**Exercise text**
========================================================================

Are Goblins in your game people, however evil, or are they monsters?
This question doesn't really get to the heart of the problem.
You have to distinguish between things as they are and things as they are understood to be. The nature of the world can be one thing, but people could be ignorant of it, especially if they aren't well educated. (And in some cases, being well educated might actually breed ignorance, because the academic establishment is wrong.)
In my world, goblins are often considered people and treated as people. At the time of these events, the PC's had already seen goblins living in human cities and working along side them.
Many people are however 'monsters'. The defining trait of 'people' in my game world is that they can be both good and evil. In the case of goblins, because of their history, many people including some highly educated people believe that they have lost their status as people and are now unredeemably monsters - or more specifically that they should no longer count as 'free people' because they've lost the capacity to choose good. A very large body of evidence exists reinforcing this belief, so it is certainly reasonable to believe that. And socially speaking, some societies have adopted the policy that goblins are simply monsters and treat them as such, and others have adopted the policy that they are people and treat them as such.
You'll note that I've carefully avoided answering the question. Questions like whether goblins are people or not are things I deliberately try to leave vague because people in the campaign world disagree over the issue. Therefore, I don't want to bias the players by providing a definative answer by the DM. If the players uncover clear answers one way or the other in the course of the story, that's one thing. But campaign level secrets like the origin of the gods, whether or not goblins truly still have free will, and so forth are not things that I like to answer OOC.
So the further question raised here is how much a person can be held accountable for their actions in ignorance.

========================================================================

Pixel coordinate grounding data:
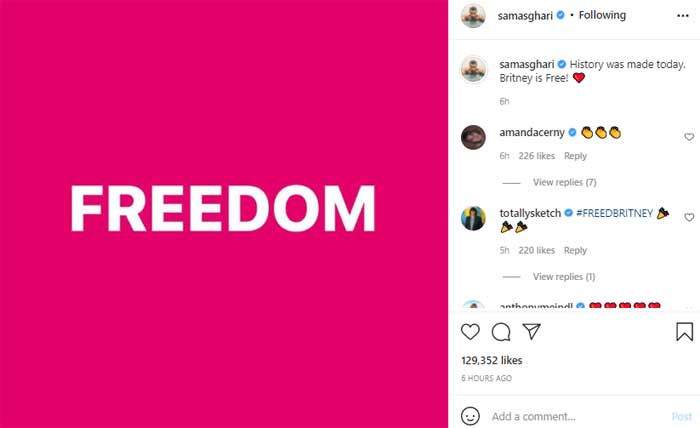Reply to amandacerny's comment

pos(575,156)
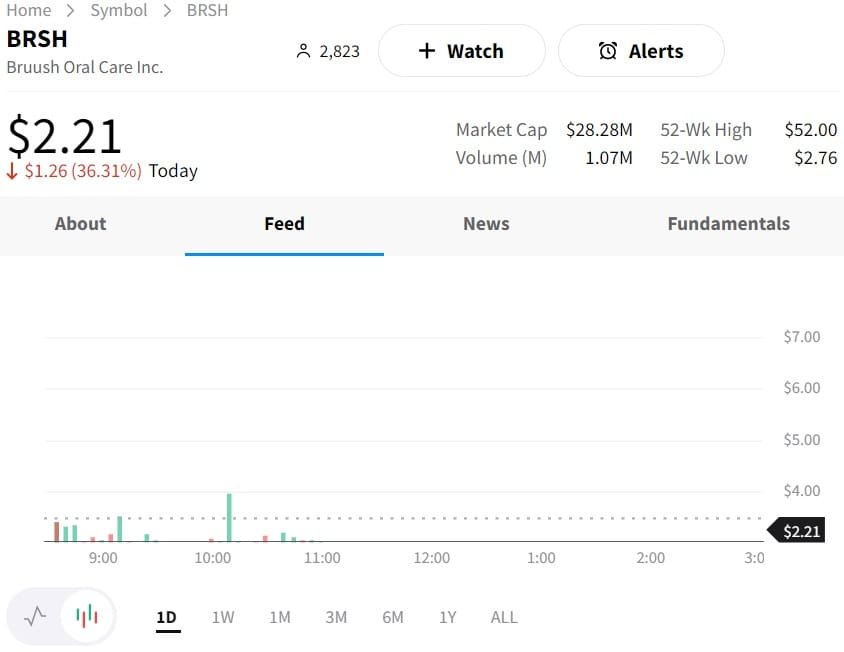Choose the 3M chart range
Image resolution: width=844 pixels, height=652 pixels.
(336, 617)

========================================================================

**Problem details**
Answer these questions about the goblins text.
1. Where had the PCs already seen goblins living at the time of these events?
2. What is the defining trait of "people" in the writer's game world?
3. What two campaign-level secrets does the writer name as things not to answer OOC?

**Exercise result**
1. In human cities, working alongside humans.
2. They can be both good and evil.
3. The origin of the gods, and whether or not goblins truly still have free will.